Kate Hopper is the founder of Kate Hopper, LLC and the author of Ready for Air: A Journey Through Premature Motherhood and Use Your Words: A Writing Guide for Mothers. Kate holds an MFA in creative writing from the University of Minnesota and has been the recipient of a Fulbright Scholarship, two Minnesota State Arts Board Grants, and a Sustainable Arts Grant. Her writing has appeared in a number of journals, including Brevity, The New York Times online and Poets & Writers. She is an editor at Literary Mama. She lives with her husband and two daughters in Minneapolis, MN.
Kate teaches writing online and in person; leads writing retreats for women; provides editorial support and mentoring for writers of all ability levels; and offers writing consultation services.
Kate and I met through a writing workshop in Chicago. She has inspired me to “use my words” and start writing my stories. I highly recommend her book Use Your Words to moms—especially new moms.
Tell us a little about your business/job responsibilities.
I began working with mother writers in 2006 when I developed a class at the Loft Literary Center in Minneapolis for women interested in writing about motherhood. My own daughter had been born prematurely a few years earlier, and I remembered the desperation I had felt during those long, isolating months after her birth.

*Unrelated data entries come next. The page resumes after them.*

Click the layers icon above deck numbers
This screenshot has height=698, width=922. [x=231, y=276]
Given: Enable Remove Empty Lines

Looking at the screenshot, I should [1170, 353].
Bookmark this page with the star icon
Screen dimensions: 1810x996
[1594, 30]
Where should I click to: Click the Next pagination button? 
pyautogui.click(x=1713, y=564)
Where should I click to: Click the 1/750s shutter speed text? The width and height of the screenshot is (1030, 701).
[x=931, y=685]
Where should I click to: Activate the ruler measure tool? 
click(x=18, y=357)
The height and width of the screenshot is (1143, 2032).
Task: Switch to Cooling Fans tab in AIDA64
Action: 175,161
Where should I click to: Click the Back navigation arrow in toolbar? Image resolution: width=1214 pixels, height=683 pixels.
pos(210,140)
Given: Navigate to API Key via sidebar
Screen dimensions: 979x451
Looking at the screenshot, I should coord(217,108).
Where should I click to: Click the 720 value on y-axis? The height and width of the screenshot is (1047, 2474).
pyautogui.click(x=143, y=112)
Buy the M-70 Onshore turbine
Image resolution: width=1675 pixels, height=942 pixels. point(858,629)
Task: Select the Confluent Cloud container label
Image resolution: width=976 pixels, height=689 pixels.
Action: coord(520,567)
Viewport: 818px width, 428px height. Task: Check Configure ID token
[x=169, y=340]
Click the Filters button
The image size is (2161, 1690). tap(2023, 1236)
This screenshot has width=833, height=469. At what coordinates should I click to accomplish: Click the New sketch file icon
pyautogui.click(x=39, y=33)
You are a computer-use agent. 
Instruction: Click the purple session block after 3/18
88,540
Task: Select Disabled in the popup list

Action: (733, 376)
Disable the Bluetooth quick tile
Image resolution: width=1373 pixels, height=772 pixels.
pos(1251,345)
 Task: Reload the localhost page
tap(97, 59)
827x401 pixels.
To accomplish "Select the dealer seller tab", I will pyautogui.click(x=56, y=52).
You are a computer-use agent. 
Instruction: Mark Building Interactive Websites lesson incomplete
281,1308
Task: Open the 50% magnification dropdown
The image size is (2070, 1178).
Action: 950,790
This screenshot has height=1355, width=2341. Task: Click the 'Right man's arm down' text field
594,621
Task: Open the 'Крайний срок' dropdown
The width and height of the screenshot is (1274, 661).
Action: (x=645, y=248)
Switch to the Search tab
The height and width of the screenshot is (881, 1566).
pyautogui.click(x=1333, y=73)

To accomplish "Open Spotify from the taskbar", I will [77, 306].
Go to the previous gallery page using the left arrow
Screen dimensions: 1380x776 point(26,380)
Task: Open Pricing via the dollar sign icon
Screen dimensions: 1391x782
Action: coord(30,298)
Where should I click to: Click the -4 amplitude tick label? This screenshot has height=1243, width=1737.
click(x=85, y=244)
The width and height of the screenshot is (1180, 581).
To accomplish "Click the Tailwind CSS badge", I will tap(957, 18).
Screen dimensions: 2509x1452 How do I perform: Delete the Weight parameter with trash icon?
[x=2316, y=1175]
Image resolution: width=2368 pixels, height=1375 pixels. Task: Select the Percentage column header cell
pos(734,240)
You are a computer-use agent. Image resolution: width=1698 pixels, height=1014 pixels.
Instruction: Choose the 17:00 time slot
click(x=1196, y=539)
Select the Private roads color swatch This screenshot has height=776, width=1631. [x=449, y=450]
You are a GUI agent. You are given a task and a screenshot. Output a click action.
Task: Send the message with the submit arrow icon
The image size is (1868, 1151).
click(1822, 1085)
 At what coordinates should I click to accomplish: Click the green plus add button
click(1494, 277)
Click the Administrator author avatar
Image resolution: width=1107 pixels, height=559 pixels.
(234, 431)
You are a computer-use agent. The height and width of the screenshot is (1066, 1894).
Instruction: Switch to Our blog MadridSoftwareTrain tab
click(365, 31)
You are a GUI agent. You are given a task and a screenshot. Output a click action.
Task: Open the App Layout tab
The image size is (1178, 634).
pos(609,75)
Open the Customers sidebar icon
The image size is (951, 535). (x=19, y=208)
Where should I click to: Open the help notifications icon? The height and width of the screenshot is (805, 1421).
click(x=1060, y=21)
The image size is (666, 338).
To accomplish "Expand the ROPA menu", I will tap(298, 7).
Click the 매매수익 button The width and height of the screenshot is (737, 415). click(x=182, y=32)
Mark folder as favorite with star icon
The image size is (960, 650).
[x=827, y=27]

I remembered the way I had craved stories that would reflect some of the conflicted emotions I was experiencing as a new mother. And so I launched my class, Motherhood & Words, as a way to offer support, encouragement and guidance to other women wanting to process their motherhood experiences through writing.
I still teach, but now I also offer editorial and mentoring support to writers, primarily women writers. I help them write the stories they need to write. I work alone, so I’m responsible for all marketing, developing relationships with potential clients, developing curriculum, and keeping track of scheduling and bookkeeping. And then I shut my laptop so I can meet my daughters at the bus at 2 p.m.
What are the ages/genders of your children?
I have two daughters. Stella is ten and a half and Zoë is almost 6.
Did you start your business before or after having children?
I had been teaching and doing some editorial work before Stella was born, but her premature birth was the impetus for my classes and retreats geared toward mothers. Helping women write their truths, about motherhood and life, has become my passion.
How did your business life change after having children?
I’ve done a number of different things since becoming a mother. I’ve worked in development and nonprofit communications, and taught on and off. It’s always been a balance to earn enough money and still have quality time with my family. I was able to quit my nonprofit work this fall when Zoë entered kindergarten. Now I work from home and I love being able to focus more of my energy on the work I love.
Describe a typical workday.
The girls and my husband are out the door by about 7:15. I’ve started doing ten minutes of meditation after they leave, then I make my coffee, and turn on the light in my tiny pantry office. Sometimes I write first, before I let myself log on to any social media or email. (That’s ideal.) And then I turn my attention to responding to messages, scheduling, editing, etc. Right now I’m teaching an online class, so I spend quite a bit of time following and responding to the discussion threads and preparing lectures. Ideally, I exercise or take the dog for a walk mid-day, then come home and shower and work a little longer before I have to get the girls at the bus stop. I try to log off in the afternoons, but there are some days that the work isn’t done yet, so if Stella and Zoë are busy with homework or reading, I’ll turn back to my computer.
What is one tip you can share with other Biz Mamas?
Having the support of my spouse and family is really critical, so I try to communicate openly about my work, and especially if I need extra work time. Then I’ll head out to the coffee shop for a couple of hours on the weekend. But I also think it’s really important to try to compartmentalize your work so it doesn’t spill over into your family time. When I feel myself reaching for my phone to “answer one more email,” I know I need to step back and reprioritize again.